If you’re dealing with any CrossFit injuries, check out what Active Life has to offer.

New Reebok Kicks

When Reebok is giving an additional 30% off in addition to their end of the summer sales, I can’t help myself.

The CrossFit Speed TR has been my favorite shoe for the gym so getting a second pair for $56 was a steal. The color is called “Vitamin C” and looked a lot more orange-ish on the web site when I ordered them. The color of my photo makes them look even different; they are more of a pink/salmon in person. I’ll rock ’em, because I’m not returning them.

For only $28, the Reebok Runner was an easy selection, especially since my size was available in blue. My current running shoes are about a year old, so might be up for retirement. The sockliner in these has a memory foam, which I’m looking forward to trying.

I love buying shoes. 🙂

100 Pound Sandbag

Ever since seeing the CrossFit Regional workouts, I’ve been wanting a bigger sandbag to do cleans, holds, squats, and carries. Rogue has been sold out of their strongman sandbags for months, so I bought one of the StrongFit sandbags for my garage gym. The Gorilla tape pictured is mine and I added the second zip tie, but the lacrosse ball, ring, and one zip tie all came with the bag.

It was less than $6.50 for two 50 pound bags of Play Sand at Home Depot.

Filled up the bag, followed the instruction video, and it seems solid.

Hybrid Performance Method – Push Only Program

I tweaked my back pretty bad during the CrossFit Open this year. It seemed a good opportunity to lay off the squats and deadlifts to ease up on my back. I found what looked like a good upper body focused lifting program from Hybrid Performance Method, which they call their Push Only program. The main focus was on bench press, but there was also a fair amount of overhead pressing, pull-ups, and accessory work as well. I started it on 4/4/2017.

The program was structured to be 4 workouts a week for the first 10 weeks, a 3 workout deload week, and then 3 days of testing max lifts in the 12th and final week. Since I still wanted to attend a couple of CrossFit classes a week and not lose too much conditioning, I planned from the start to stretch out the program. It usually took me 8-9 days to complete a full week of the programming. Today, 109 days (15 weeks + 4 days) after starting, I finished.

Before following this Push Only program, the longest special program I’ve followed is my Thruster Attack, which takes 10 weeks, but is only two workouts a week that take 20 minutes or less.

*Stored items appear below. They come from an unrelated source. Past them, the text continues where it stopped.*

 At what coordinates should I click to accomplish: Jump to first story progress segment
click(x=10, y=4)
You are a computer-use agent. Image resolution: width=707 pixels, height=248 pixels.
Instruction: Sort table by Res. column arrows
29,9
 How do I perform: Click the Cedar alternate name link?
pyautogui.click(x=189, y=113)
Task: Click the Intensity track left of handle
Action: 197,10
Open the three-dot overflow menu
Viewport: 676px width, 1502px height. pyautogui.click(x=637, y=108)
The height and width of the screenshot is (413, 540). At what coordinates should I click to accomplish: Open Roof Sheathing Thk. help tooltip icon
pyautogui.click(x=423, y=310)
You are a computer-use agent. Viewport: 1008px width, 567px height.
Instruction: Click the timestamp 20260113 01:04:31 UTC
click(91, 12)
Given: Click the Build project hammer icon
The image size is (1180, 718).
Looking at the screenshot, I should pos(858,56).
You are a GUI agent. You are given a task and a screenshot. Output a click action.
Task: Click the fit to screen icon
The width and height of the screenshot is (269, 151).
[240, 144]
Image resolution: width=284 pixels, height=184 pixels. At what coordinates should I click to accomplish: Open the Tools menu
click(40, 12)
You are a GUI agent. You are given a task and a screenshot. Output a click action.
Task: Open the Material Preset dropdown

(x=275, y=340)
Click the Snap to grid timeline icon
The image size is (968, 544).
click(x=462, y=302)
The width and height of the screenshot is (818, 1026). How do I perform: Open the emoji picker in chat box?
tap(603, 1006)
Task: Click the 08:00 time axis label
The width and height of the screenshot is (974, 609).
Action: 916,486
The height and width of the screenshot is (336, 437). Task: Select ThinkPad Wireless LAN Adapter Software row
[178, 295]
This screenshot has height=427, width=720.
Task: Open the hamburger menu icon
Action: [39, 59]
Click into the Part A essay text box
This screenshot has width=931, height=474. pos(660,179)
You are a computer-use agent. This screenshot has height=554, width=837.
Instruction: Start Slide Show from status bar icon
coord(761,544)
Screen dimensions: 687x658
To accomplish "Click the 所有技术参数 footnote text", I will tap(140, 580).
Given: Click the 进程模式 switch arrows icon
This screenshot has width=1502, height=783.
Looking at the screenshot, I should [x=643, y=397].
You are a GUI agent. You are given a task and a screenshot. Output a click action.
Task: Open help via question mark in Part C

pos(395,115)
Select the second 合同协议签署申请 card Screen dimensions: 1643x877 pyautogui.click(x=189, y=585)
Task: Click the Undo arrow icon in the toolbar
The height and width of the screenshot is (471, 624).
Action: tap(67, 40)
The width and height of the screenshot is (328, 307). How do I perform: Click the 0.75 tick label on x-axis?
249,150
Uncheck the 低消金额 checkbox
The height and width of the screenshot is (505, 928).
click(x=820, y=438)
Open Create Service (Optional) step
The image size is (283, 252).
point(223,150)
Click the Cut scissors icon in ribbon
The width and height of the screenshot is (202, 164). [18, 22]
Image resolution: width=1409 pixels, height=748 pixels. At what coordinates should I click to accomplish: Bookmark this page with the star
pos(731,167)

This program was a total of 46 workout days and I did 44 of them. I skipped two of the pull-up focused days in the last four weeks and I think I skipped some accessory stuff on two of the lifting days. Well, I skipped a lot of the accessory stuff in the final week, which was all about hitting maxes. At that point I was ready for the program to be over and change my focus.

Overall I really enjoyed the program. For the first 7-8 weeks, each workout was taking me about an hour to complete. Once the weights got heavier, the time commitment increased. All of the upper body accessory work was perhaps the best part of the program. My shoulders have never felt this good for so long.

If I had to go back and change something, I wish I had increased some of the weights 10# instead of 5# from week to week, because it seemed like I wasn’t lifting anything heavy for the 3 main lifts until the 8th or 9th week. That very well could be by design though. I can’t help but wonder if stretching the program out over 15+ weeks affected my results in a positive or negative way? I’ll never know.

I saw improvements across the board (all weights are in pounds)…

  • Push Press: 245 -> 260 (video)
  • Bench Press: 275 -> 290 (video)
  • Shoulder Press: 180 -> 185 (video)
  • MAX Strict HSPU: 11 -> 17
  • MAX Kipping HSPU: 14 -> 23 (video)
  • 100x Bench Press @ 135#: 9:37 -> 8:43 (video)

I highly recommend checking out any of the Hybrid programs, which only cost about $35/month.